Much to my siblings' irritation, I take a rather authoritative roll with the kinfauna. I make them clean their plates when they requested a specific dish. I put them to bed early (note, not "on time," but "early"). If they talk back? Oh, they going down.
I flatter myself that I possess keener memories of childhood than many adults, and know about kiddie wants vs. needs. They like being read a book. They like knowing someone else is in charge, and it's not on them. And they are really, really happy when they are well-rested.
|Sleep. It's a beautiful thing.|
Plus, they aren't going to be adorable munchkins forever, and they have to know what acceptable behavior is. Most of us grow out of cute. It won't be a pass.
So while some may view my tack as being "cruel and unusual," the loving feedback I get from my charges belie that judgement.
Ergo, I had to root for What Black Moms Know." 's "
I feel sorry for the others. You know those mothers: the highly informed, professionally accomplished — usually white — women who, judging by the mommy blog fodder, daytime TV, and new parenting guides lining store shelves, are apparently panicking all day, every day, over modern child rearing and everything that comes with it. They feel compelled to praise their kids, but fret the dosage. They worry about pesticides; this year’s best birthday-party theme; enrichment summer camps; preparing Johnnie for college admissions in 2025 (it’s never too early); and, of course, the biggie — keeping their kids happy.
Most adults know that happiness, unlike, say, integrity or self-reliance, is elusive and often fleeting. Still, so-called experts have convinced these mothers that their job is to plant joy into their children’s small bodies. Not surprisingly, this overabundance of advice has turned mothering into a hot mess of guilt, confusion and hard labor.
Thankfully, I am a black mom. Like many of my fellow sisters, I don’t have time for all that foolishness. Our charge is to raise — notice I did not say “parent” — our children in a way that prepares them for a world that, at best, may well overlook their awesomeness and, at worst, may seek to destroy it.

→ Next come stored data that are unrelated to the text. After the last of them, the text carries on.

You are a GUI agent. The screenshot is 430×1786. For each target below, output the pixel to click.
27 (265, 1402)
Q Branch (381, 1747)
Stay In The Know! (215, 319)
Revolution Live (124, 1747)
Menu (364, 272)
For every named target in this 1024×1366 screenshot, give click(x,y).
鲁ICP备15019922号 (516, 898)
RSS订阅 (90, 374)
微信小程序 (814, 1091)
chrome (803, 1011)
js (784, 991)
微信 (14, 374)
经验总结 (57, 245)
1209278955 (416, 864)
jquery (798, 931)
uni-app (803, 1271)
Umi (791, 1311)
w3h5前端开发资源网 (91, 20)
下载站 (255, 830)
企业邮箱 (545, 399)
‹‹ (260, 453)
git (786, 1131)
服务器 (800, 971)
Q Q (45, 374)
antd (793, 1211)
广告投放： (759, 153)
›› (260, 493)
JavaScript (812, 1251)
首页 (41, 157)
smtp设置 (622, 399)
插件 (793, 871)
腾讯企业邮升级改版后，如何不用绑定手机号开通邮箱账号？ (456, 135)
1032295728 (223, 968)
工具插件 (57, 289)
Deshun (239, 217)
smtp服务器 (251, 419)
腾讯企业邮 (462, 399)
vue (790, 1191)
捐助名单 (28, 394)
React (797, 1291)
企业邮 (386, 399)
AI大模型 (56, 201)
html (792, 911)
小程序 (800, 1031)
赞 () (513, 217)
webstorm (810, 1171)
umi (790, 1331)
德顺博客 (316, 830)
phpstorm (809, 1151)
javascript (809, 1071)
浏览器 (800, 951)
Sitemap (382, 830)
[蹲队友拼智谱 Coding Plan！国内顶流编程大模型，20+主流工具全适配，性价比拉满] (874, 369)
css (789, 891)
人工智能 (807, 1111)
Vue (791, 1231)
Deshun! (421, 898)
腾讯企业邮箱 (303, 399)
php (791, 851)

The Superparents don't seem to realize that obsessing over toddlers' academic futures and their happiness simultaneously is an oxymoron. B'H, I was the youngest, meaning I had a broken-in mommy. My middling elementary school report cards left her unfazed, since she figured I would blossom in high school, like Luke did. I did ace those math Regents on my own steam.
Frank Bruni observes this contradiction in "Push, Don't Crush, the Students":
In addition to whatever overt pressure students feel to succeed, that culture is intensified by something more insidious: a kind of doublespeak from parents and administrators. They often use all the right language about wanting students to be happy, healthy and resilient — a veritable “script,” said Madeline Levine, a Bay Area psychologist who treats depressed, anxious and suicidal tech-industry executives, workers and their children.

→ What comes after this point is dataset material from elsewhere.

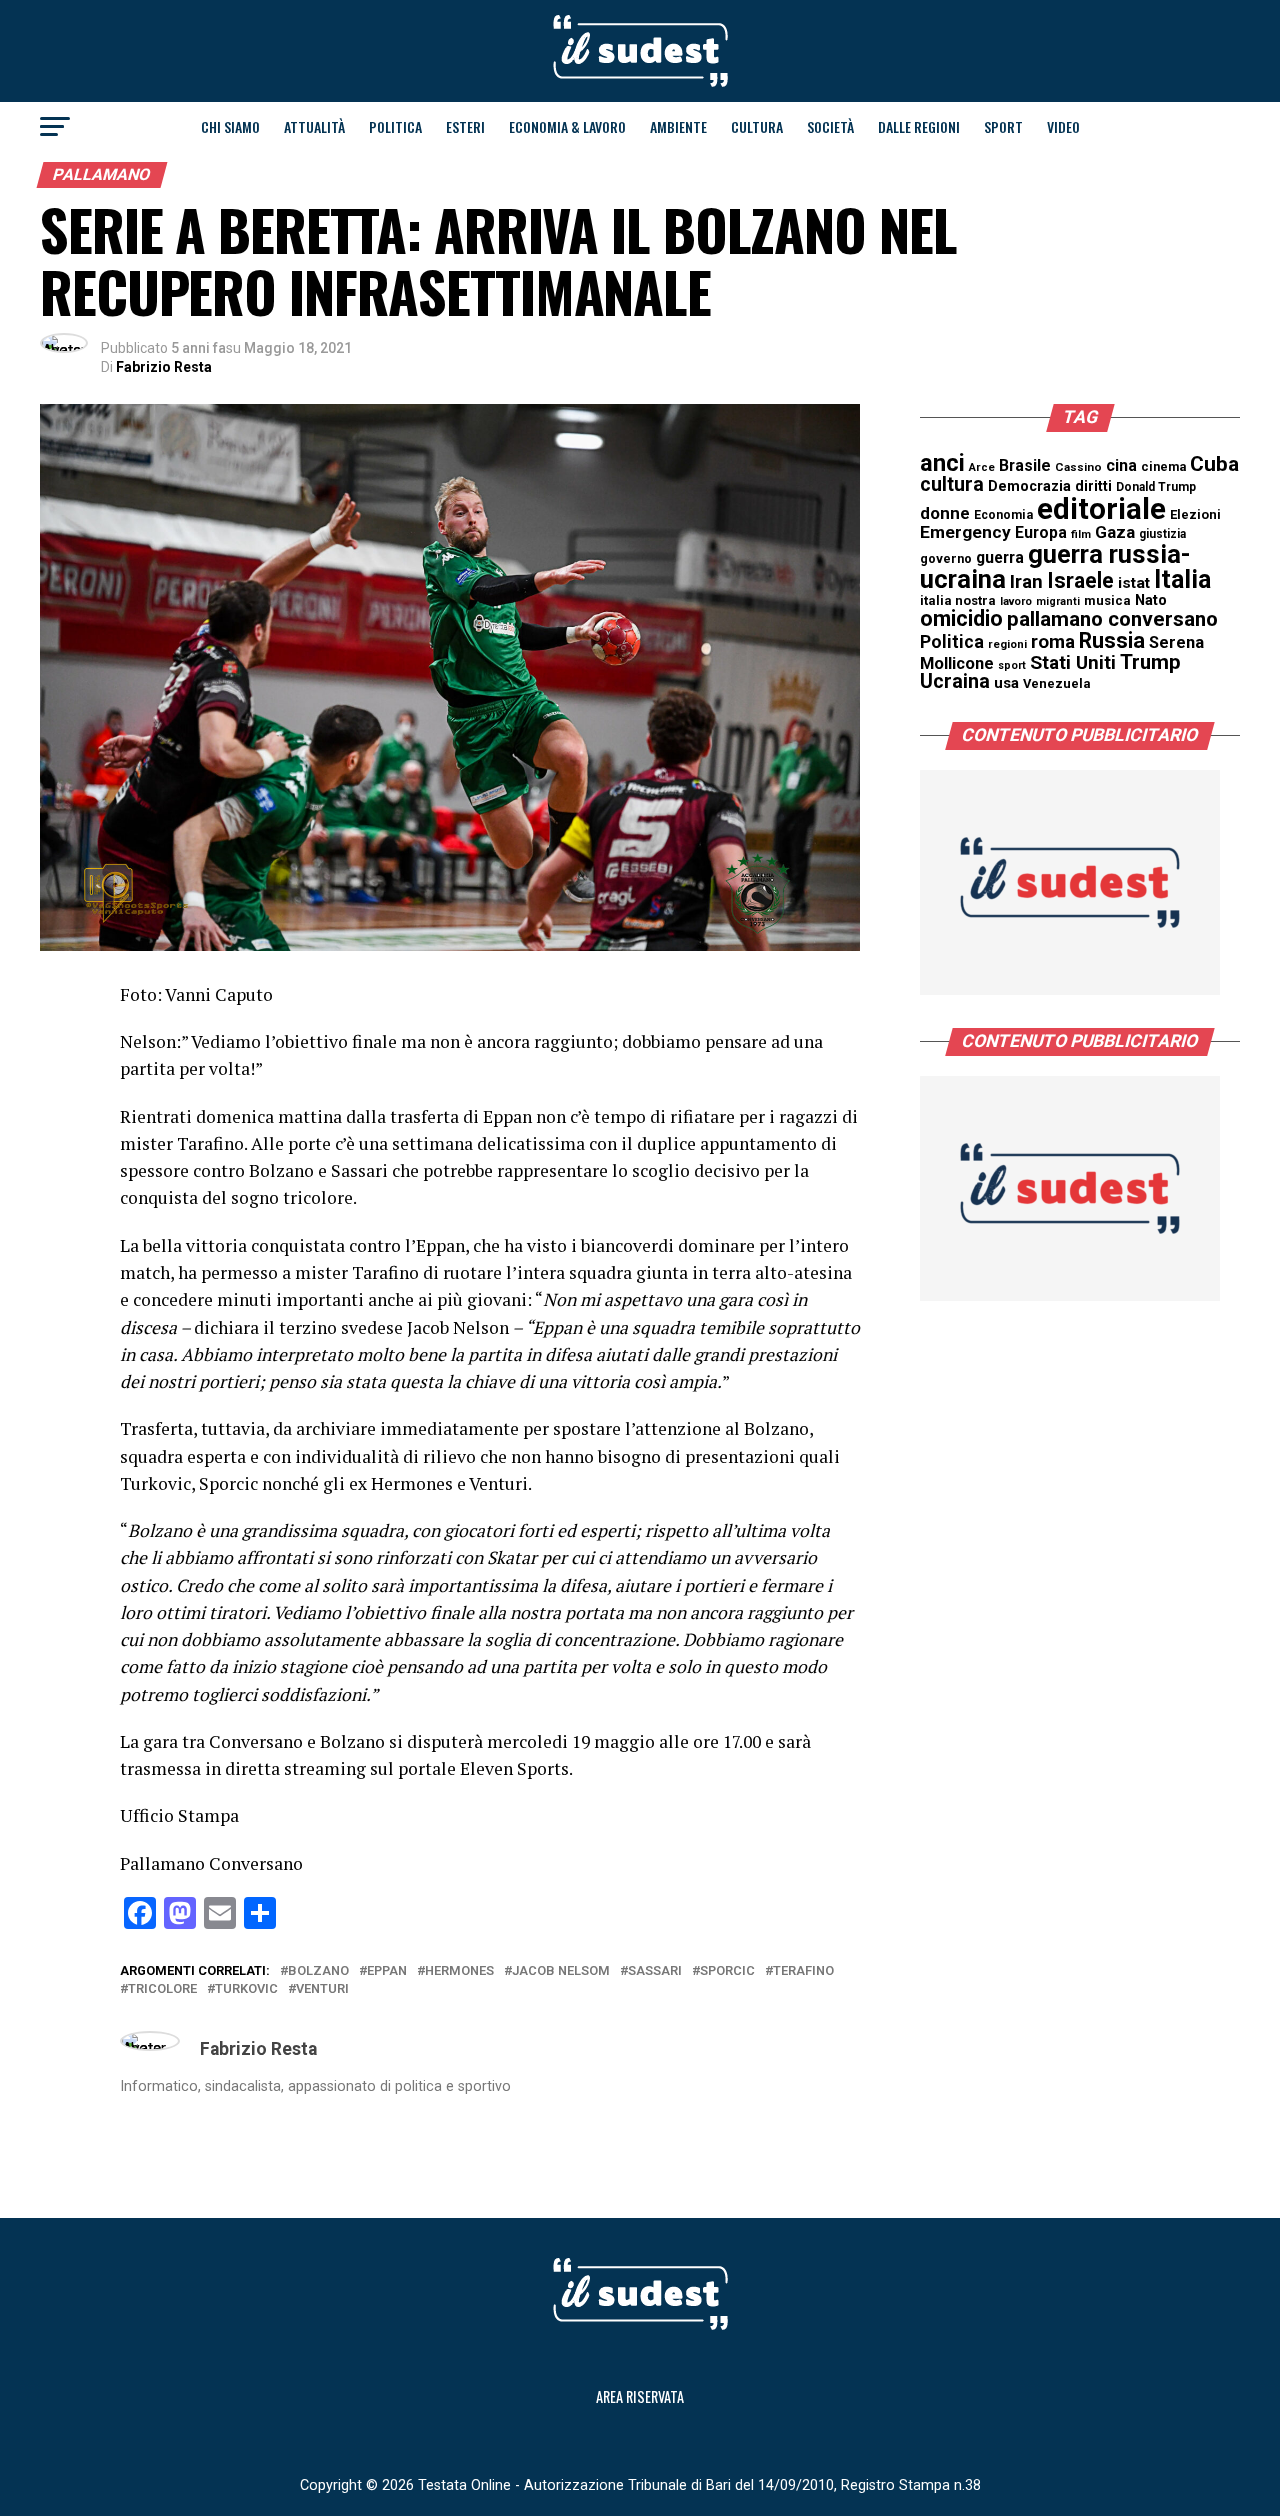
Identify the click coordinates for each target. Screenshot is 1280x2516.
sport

“They say, ‘All I care about is that you’re happy,’ and then the kid walks in the door and the first question is, ‘How did you do on the math test?’ ” Ms. Levine said. “The giveaways are so unbelievably clear.”
Denise Pope, an education expert at Stanford, calls this gulf between what people say and what they mean “the hidden message of parenting.”
Doublespeak is not a unique phenomenon. As frum Jews, we know it lies beneath. Singles get clobbered with it a lot. "Marriages are bashert," but "you're doing something wrong." It can't be both.
I try to be careful with the kinfauna that I don't ever sound hypocritical. They tune you out when you need them to listen, then they pay a disturbing amount of attention when you would prefer they didn't hear that.
Being religious, in belief, word, and action, requires a lot of self-awareness.